=== What you will do ===
The line containing "Toggle italic text formatting" and every line after it to the end of the records: set those down exactly, without any pictures.

=== Input material ===

::::::

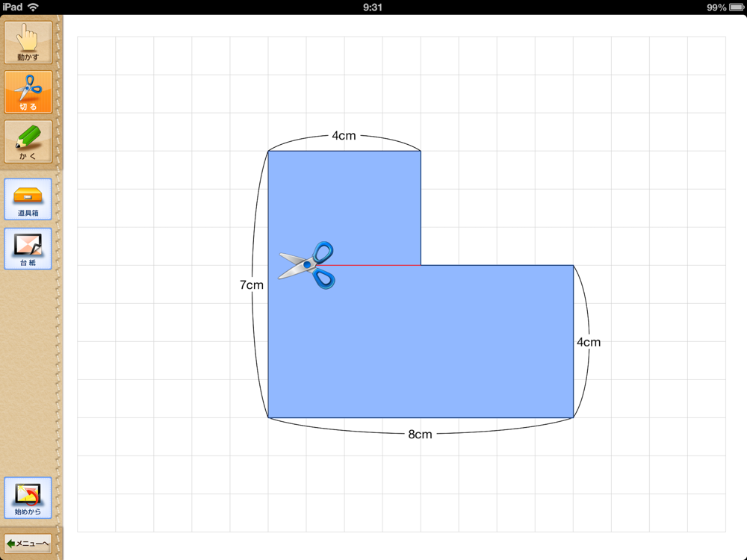The image size is (747, 560).
Task: Open the 道具箱 toolbox
Action: 28,199
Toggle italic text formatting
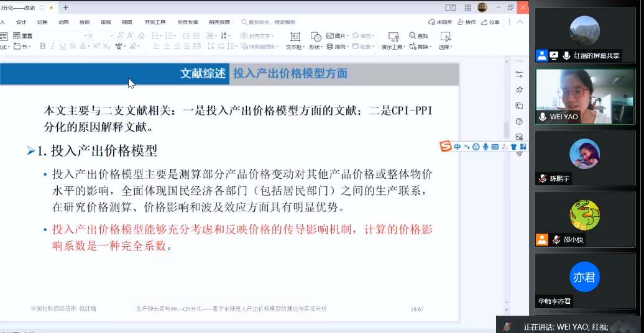The width and height of the screenshot is (644, 333). tap(53, 46)
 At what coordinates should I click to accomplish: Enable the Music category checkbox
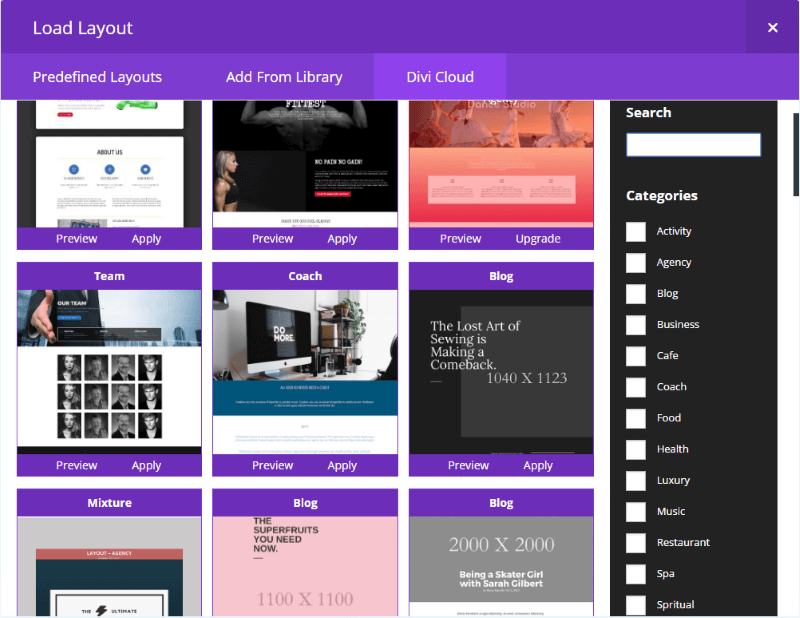pos(636,512)
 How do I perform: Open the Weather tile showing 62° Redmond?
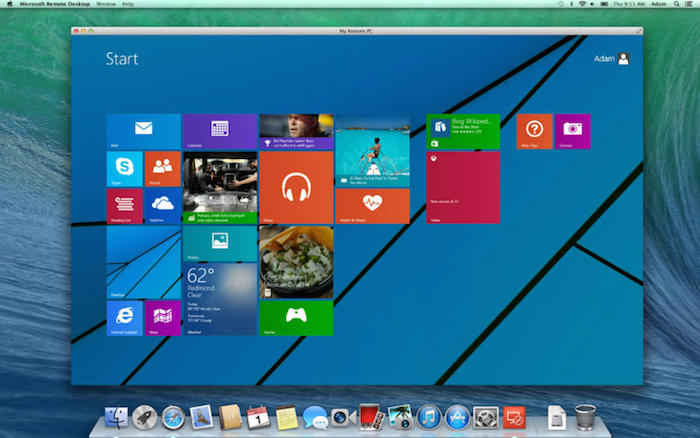click(x=220, y=298)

::::::

=== Result for this task ===
Toggle italic text formatting
The width and height of the screenshot is (644, 333). tap(53, 46)
 At what coordinates should I click to accomplish: Enable the Music category checkbox
pos(636,512)
 How do I perform: Open the Weather tile showing 62° Redmond?
click(x=220, y=298)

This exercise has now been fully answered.